Given exercise: Gather every line in the items below that contains the word "accomplish", copying each line in full.

Exercise material:
- - - -

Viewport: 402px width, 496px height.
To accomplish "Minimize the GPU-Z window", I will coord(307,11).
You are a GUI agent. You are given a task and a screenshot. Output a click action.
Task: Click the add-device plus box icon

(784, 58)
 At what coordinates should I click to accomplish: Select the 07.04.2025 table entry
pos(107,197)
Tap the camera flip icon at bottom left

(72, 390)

- - - -

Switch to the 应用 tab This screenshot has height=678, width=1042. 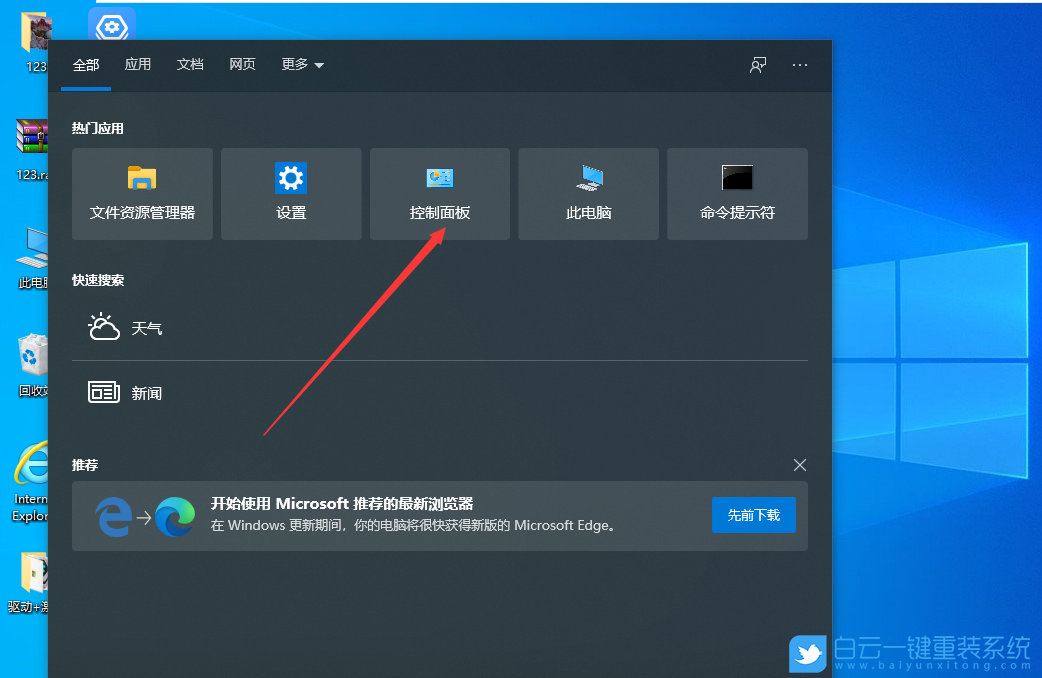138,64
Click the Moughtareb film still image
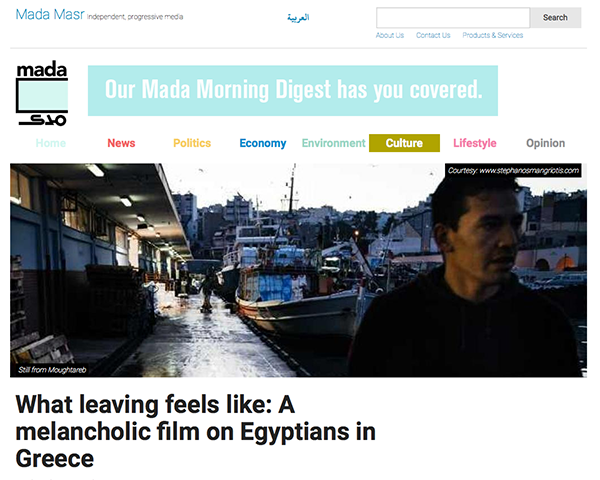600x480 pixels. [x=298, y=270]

- - - -

In response:
To accomplish "Minimize the GPU-Z window", I will coord(307,11).
 At what coordinates should I click to accomplish: Select the 07.04.2025 table entry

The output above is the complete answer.